For the 2011 National Household Survey (NHS) estimates, the global non-response rate (GNR) is used as an indicator of data quality. This indicator combines complete non-response (household) and partial non-response (question) into a single rate. The value of the GNR is presented to users. A smaller GNR indicates a lower risk of non-response bias and as a result, lower risk of inaccuracy. The threshold used for estimates' suppression is a GNR of 50% or more. For more information, please refer to the National Household Survey User Guide, 2011.

Return to footnote 2 referrer

Footnote 3

Census family total income - The total income of a census family is the sum of the total incomes of all members of that family.

Total income - Total income refers to monetary receipts from certain sources, before income taxes and deductions, during calendar year 2010. It includes employment income from wages, salaries, tips, commissions and net income from self-employment (for both unincorporated farm and non-farm activities); income from government sources, such as social assistance, child benefits, Employment Insurance, Old Age Security pension, Canada or Quebec pension plan benefits and disability income; income from employer and personal pension sources, such as private pensions and payments from annuities and RRIFs; income from investment sources, such as dividends and interest on bonds, accounts, GICs and mutual funds; and other regular cash income, such as child support payments received, spousal support payments (alimony) received and scholarships. The monetary receipts included are those that tend to be of a regular and recurring nature. It excludes one-time receipts, such as: lottery winnings, gambling winnings, cash inheritances, lump sum insurance settlements, capital gains and RRSP withdrawals. Capital gains are excluded because they are not by their nature regular and recurring. It is further assumed that they are less likely to be fully spent in the period in which they are received, unlike income that is regular and recurring. Also excluded are employer's contributions to registered pension plans, Canada and Quebec pension plans, and employment insurance. Finally, voluntary inter-household transfers, imputed rent, goods and services produced for barter, and goods produced for own consumption are excluded from this total income definition.

After-tax income of census families - The after-tax income of a census family is the sum of the after-tax incomes of all members of that family. After-tax income of family members refers to total income from all sources minus federal, provincial and territorial income taxes paid for 2010.

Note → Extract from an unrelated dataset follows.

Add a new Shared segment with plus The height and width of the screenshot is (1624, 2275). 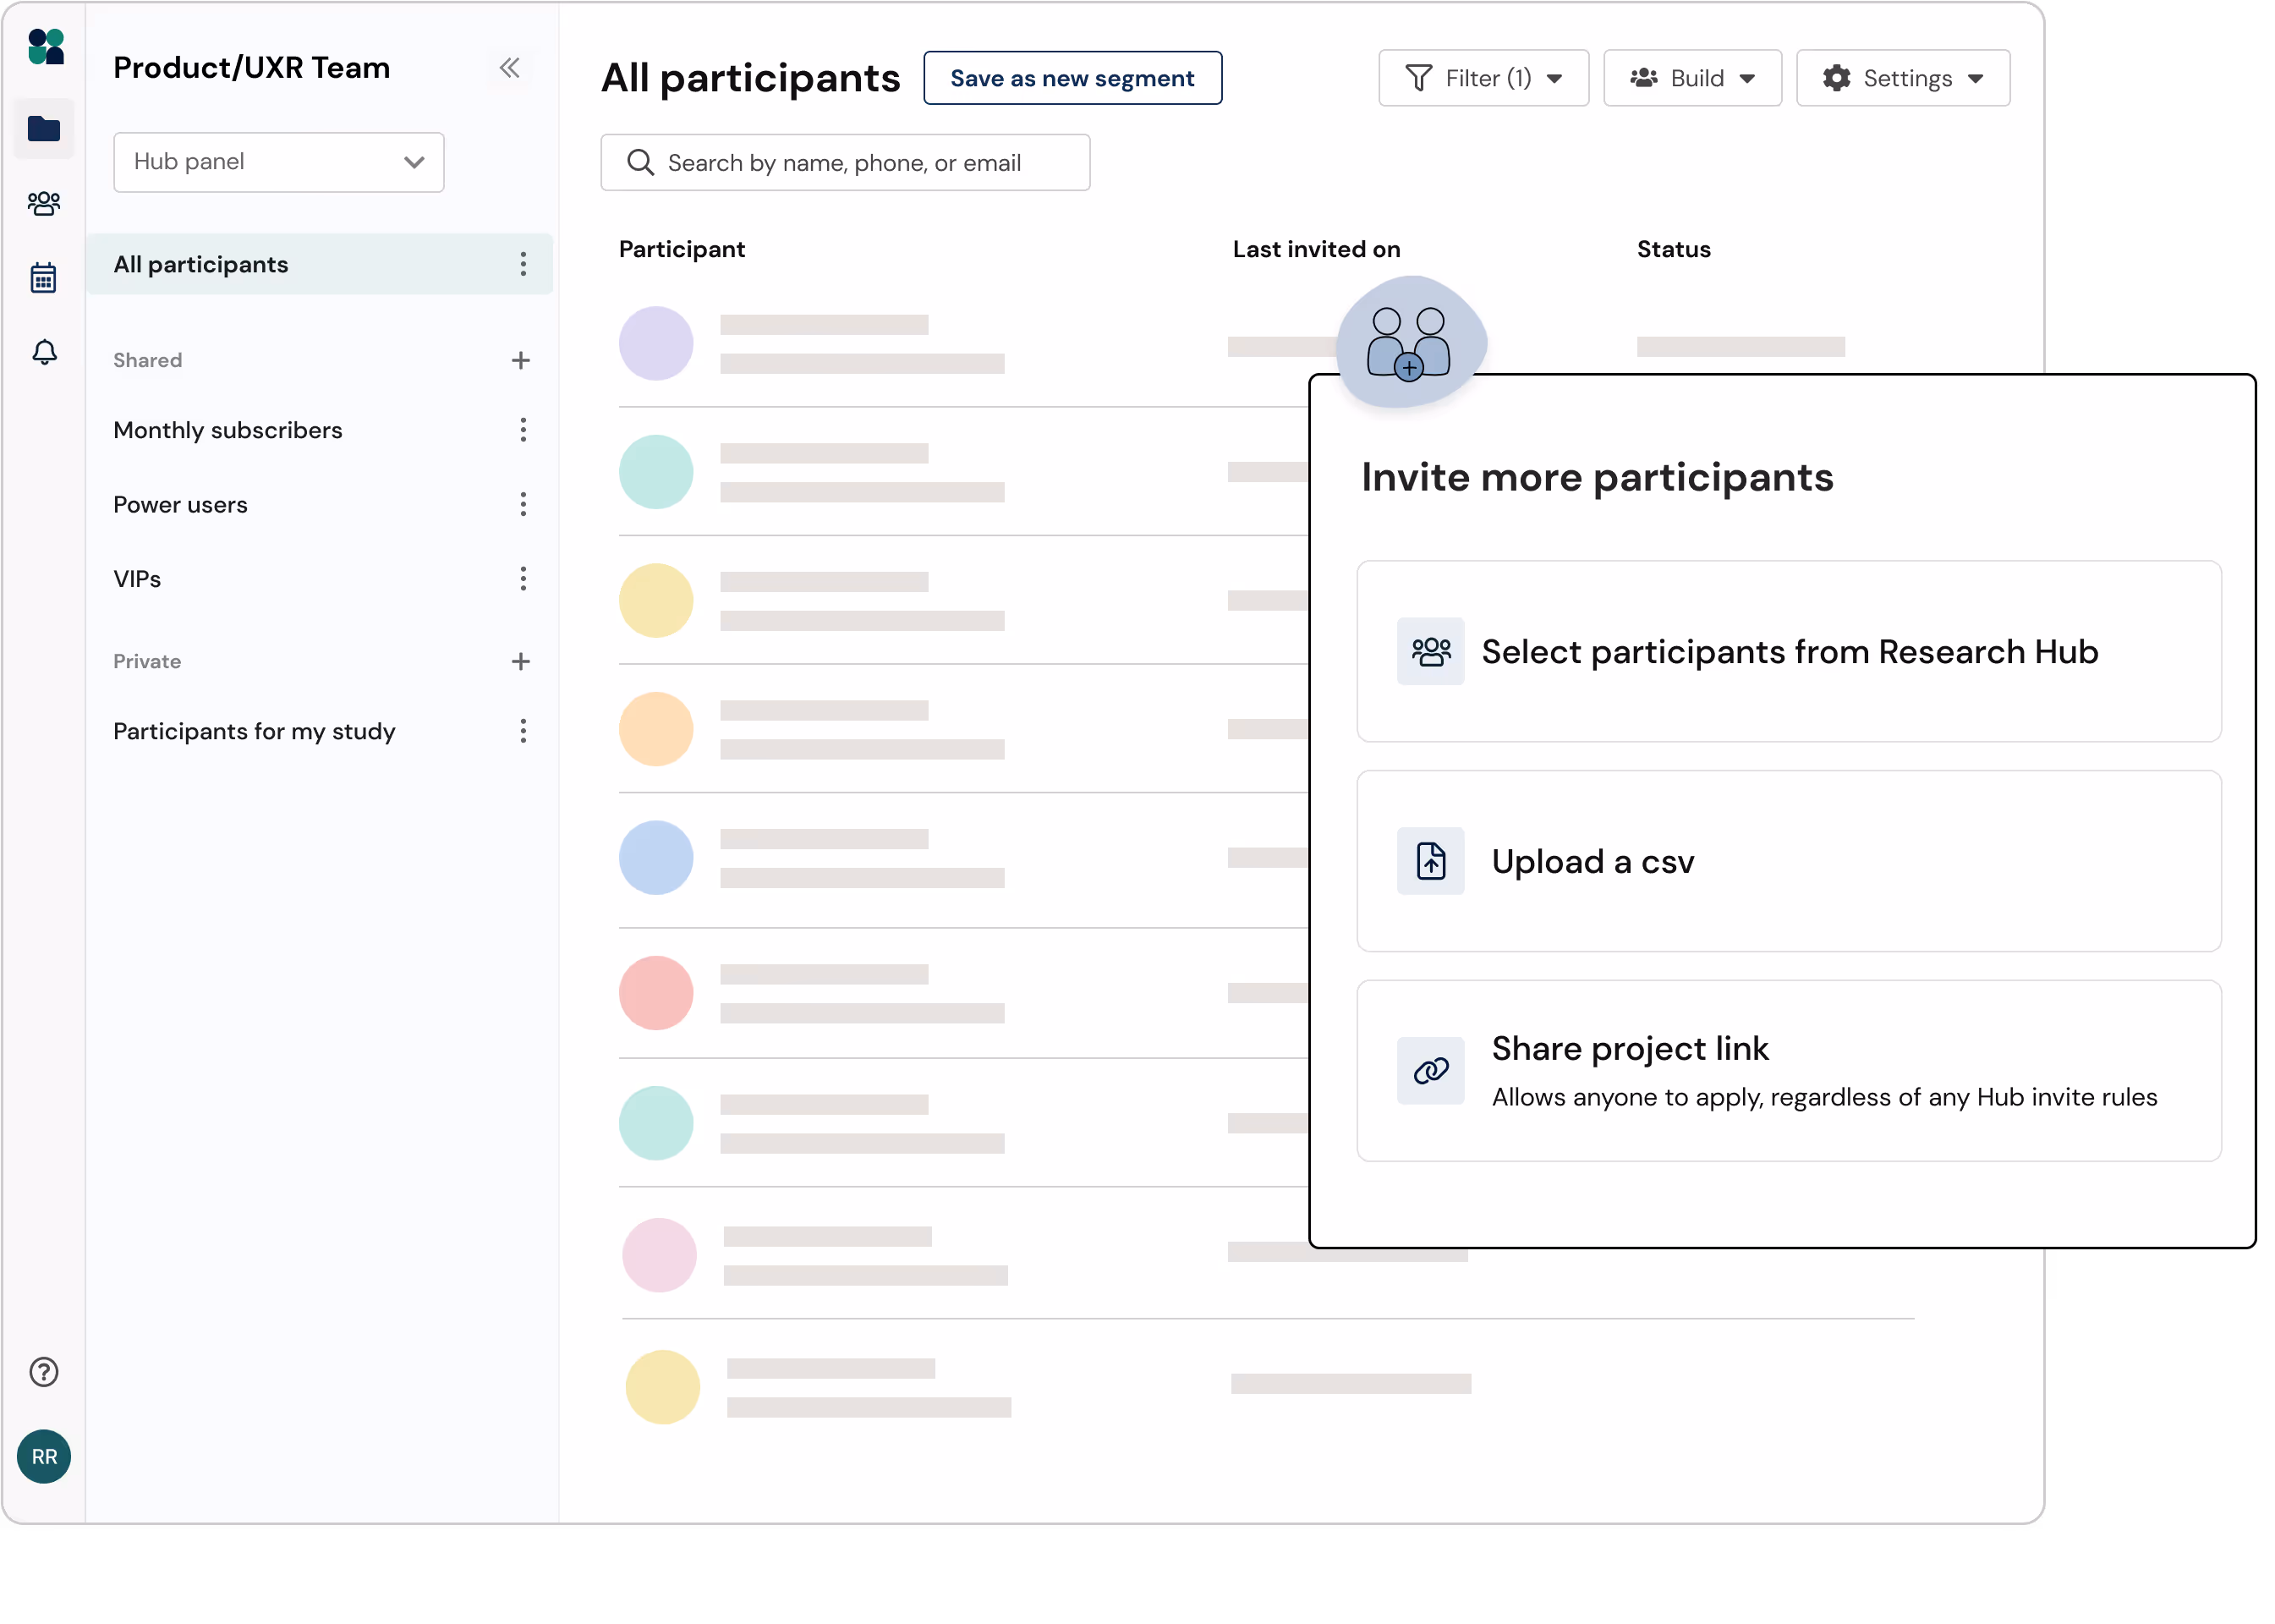(520, 360)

Median income of census families - The median income of a specified group of families is that amount which divides their income size distribution, ranked by size of income, into two halves. That is, the incomes of the first half of the families are below the median, while those of the second half are above the median. Median incomes of families are normally calculated for all units in the specified group, whether or not they reported income.

Average income of census families - Average income of census families refers to the weighted mean total income of families in 2010. Average income is calculated from unrounded data by dividing the aggregate income of a specified group of families (for example, husband-wife families with working wives) by the number of families in that group, whether or not they reported income.
The above concept and procedures also apply in the calculation of these statistics on the after-tax income of census families.

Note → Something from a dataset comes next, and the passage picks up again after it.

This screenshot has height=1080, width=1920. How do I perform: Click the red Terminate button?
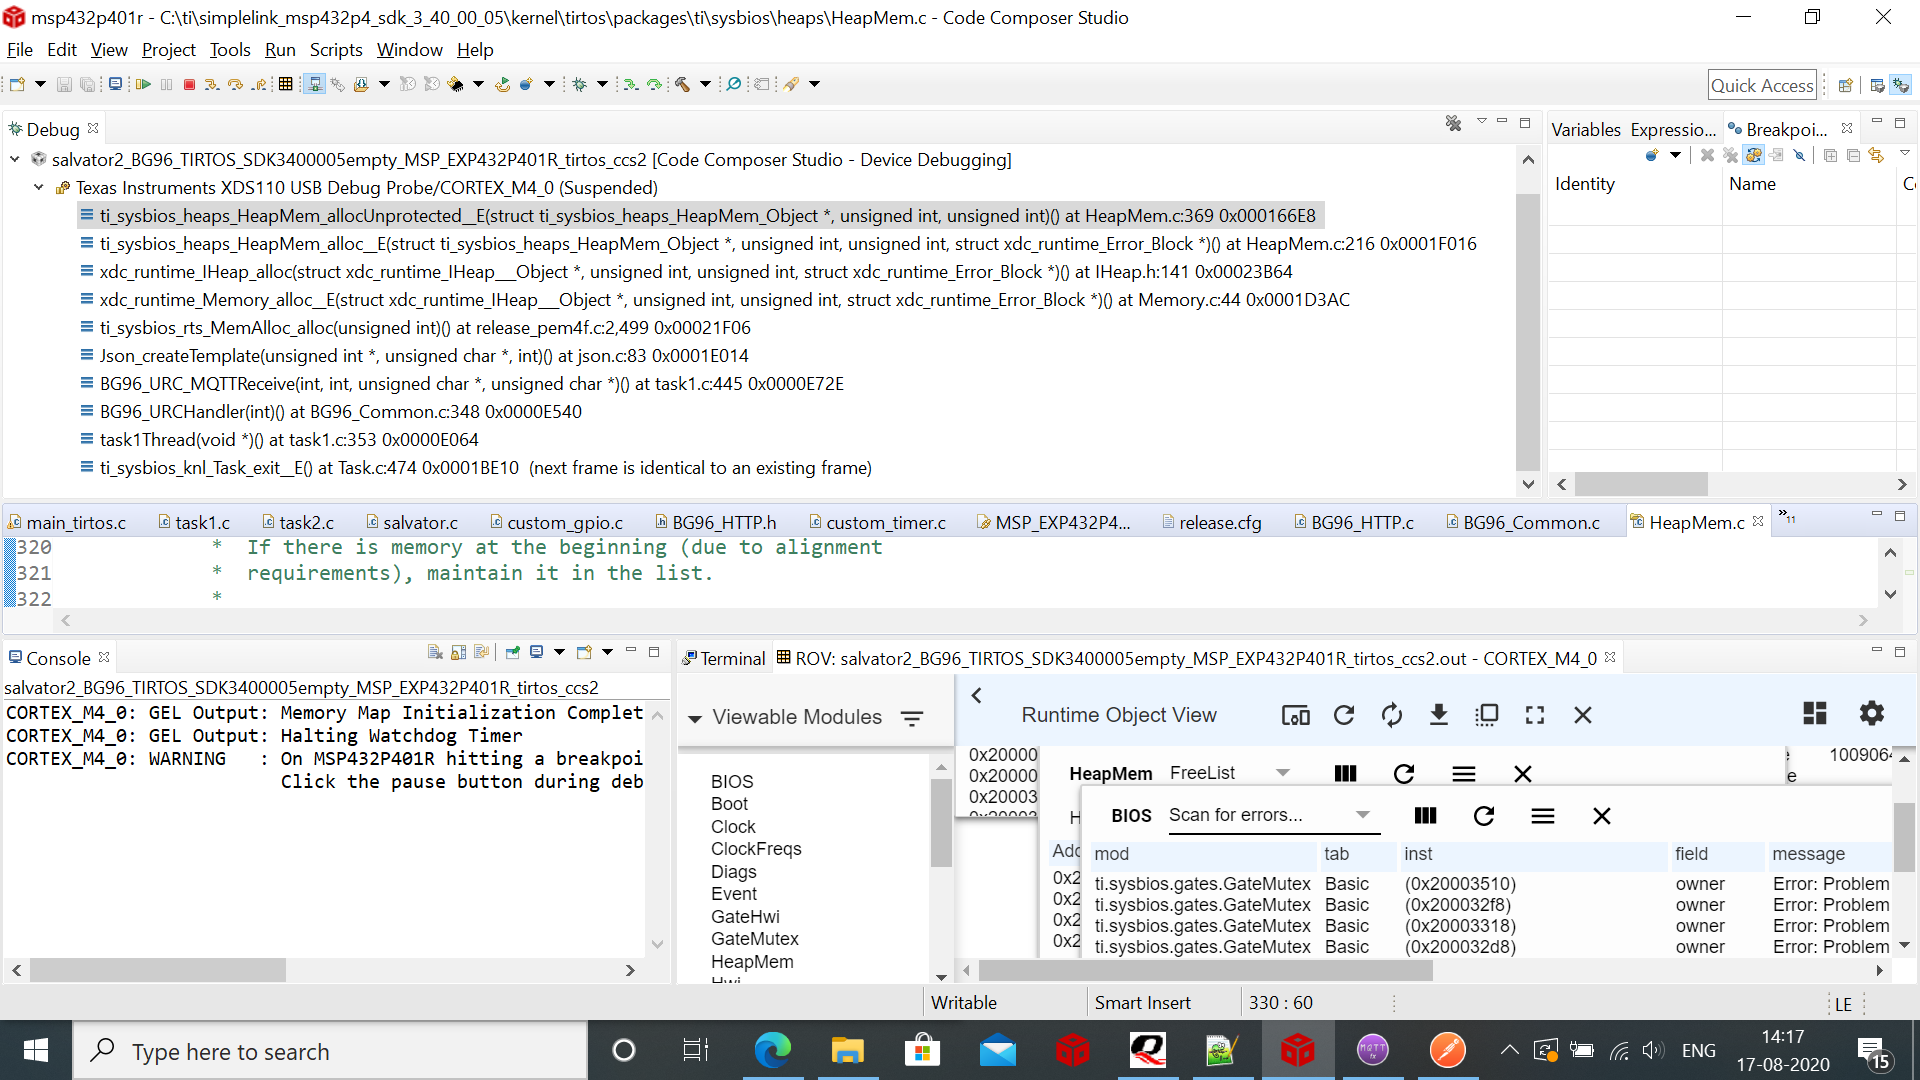click(189, 85)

Census family - Refers to a married couple (with or without children of either and/or both spouses), a common-law couple (with or without children of either and/or both partners) or a lone parent of any marital status, with at least one child.

Return to footnote 3 referrer

Footnote 4

Calculated on all census families, with or without income.

Return to footnote 4 referrer

Footnote 5

Calculated on all census families, with or without income.

Return to footnote 5 referrer

Footnote 6

Calculated on all census families, with or without income.

Return to footnote 6 referrer

Footnote 7

Calculated on all census families, with or without income.